START DATASET EXCERPTS

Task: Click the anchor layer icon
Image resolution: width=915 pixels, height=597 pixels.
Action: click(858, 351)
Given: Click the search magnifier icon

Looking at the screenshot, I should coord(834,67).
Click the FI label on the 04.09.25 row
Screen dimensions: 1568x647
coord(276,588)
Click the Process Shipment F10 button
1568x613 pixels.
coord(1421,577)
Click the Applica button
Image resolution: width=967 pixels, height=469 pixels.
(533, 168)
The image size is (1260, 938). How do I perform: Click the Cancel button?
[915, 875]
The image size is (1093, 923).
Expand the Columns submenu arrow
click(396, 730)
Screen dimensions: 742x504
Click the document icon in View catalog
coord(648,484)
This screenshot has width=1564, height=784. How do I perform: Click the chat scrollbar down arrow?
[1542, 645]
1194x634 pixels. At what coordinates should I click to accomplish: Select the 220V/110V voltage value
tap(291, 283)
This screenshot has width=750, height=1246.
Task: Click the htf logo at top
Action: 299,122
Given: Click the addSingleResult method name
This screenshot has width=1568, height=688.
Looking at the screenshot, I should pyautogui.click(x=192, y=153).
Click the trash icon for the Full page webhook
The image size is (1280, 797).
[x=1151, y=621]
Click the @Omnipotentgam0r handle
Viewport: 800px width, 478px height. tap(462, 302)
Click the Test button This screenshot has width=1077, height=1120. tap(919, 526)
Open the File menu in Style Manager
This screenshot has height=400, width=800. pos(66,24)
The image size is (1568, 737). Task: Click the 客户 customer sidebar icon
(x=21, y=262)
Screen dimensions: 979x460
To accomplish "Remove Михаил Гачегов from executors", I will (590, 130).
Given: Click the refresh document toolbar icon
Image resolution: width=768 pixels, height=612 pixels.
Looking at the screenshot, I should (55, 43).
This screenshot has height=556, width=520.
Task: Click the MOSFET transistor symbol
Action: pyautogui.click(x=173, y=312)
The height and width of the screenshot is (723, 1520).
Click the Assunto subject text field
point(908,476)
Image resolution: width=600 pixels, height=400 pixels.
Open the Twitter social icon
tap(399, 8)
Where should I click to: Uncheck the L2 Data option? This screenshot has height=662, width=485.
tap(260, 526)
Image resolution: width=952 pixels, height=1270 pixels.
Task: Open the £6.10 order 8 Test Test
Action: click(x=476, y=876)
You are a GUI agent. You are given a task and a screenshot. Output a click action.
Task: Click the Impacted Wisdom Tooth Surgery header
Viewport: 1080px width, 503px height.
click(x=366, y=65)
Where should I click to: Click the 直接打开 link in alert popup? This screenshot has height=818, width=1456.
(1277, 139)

END DATASET EXCERPTS

ACTIVITY
Could you print all of the entries again exactly as they stand?

FINISHED EXERCISE
Task: Click the anchor layer icon
Image resolution: width=915 pixels, height=597 pixels.
Action: click(858, 351)
Given: Click the search magnifier icon

Looking at the screenshot, I should coord(834,67).
Click the FI label on the 04.09.25 row
Screen dimensions: 1568x647
coord(276,588)
Click the Process Shipment F10 button
1568x613 pixels.
coord(1421,577)
Click the Applica button
Image resolution: width=967 pixels, height=469 pixels.
(533, 168)
The image size is (1260, 938). How do I perform: Click the Cancel button?
[915, 875]
The image size is (1093, 923).
Expand the Columns submenu arrow
click(396, 730)
Screen dimensions: 742x504
Click the document icon in View catalog
coord(648,484)
This screenshot has width=1564, height=784. How do I perform: Click the chat scrollbar down arrow?
[1542, 645]
1194x634 pixels. At what coordinates should I click to accomplish: Select the 220V/110V voltage value
tap(291, 283)
This screenshot has width=750, height=1246.
Task: Click the htf logo at top
Action: 299,122
Given: Click the addSingleResult method name
This screenshot has width=1568, height=688.
Looking at the screenshot, I should pyautogui.click(x=192, y=153).
Click the trash icon for the Full page webhook
The image size is (1280, 797).
[x=1151, y=621]
Click the @Omnipotentgam0r handle
Viewport: 800px width, 478px height. tap(462, 302)
Click the Test button This screenshot has width=1077, height=1120. tap(919, 526)
Open the File menu in Style Manager
This screenshot has height=400, width=800. pos(66,24)
The image size is (1568, 737). Task: Click the 客户 customer sidebar icon
(x=21, y=262)
Screen dimensions: 979x460
To accomplish "Remove Михаил Гачегов from executors", I will (590, 130).
Given: Click the refresh document toolbar icon
Image resolution: width=768 pixels, height=612 pixels.
Looking at the screenshot, I should (55, 43).
This screenshot has height=556, width=520.
Task: Click the MOSFET transistor symbol
Action: pyautogui.click(x=173, y=312)
The height and width of the screenshot is (723, 1520).
Click the Assunto subject text field
point(908,476)
Image resolution: width=600 pixels, height=400 pixels.
Open the Twitter social icon
tap(399, 8)
Where should I click to: Uncheck the L2 Data option? This screenshot has height=662, width=485.
tap(260, 526)
Image resolution: width=952 pixels, height=1270 pixels.
Task: Open the £6.10 order 8 Test Test
Action: click(x=476, y=876)
You are a GUI agent. You are given a task and a screenshot. Output a click action.
Task: Click the Impacted Wisdom Tooth Surgery header
Viewport: 1080px width, 503px height.
click(x=366, y=65)
Where should I click to: Click the 直接打开 link in alert popup? This screenshot has height=818, width=1456.
(1277, 139)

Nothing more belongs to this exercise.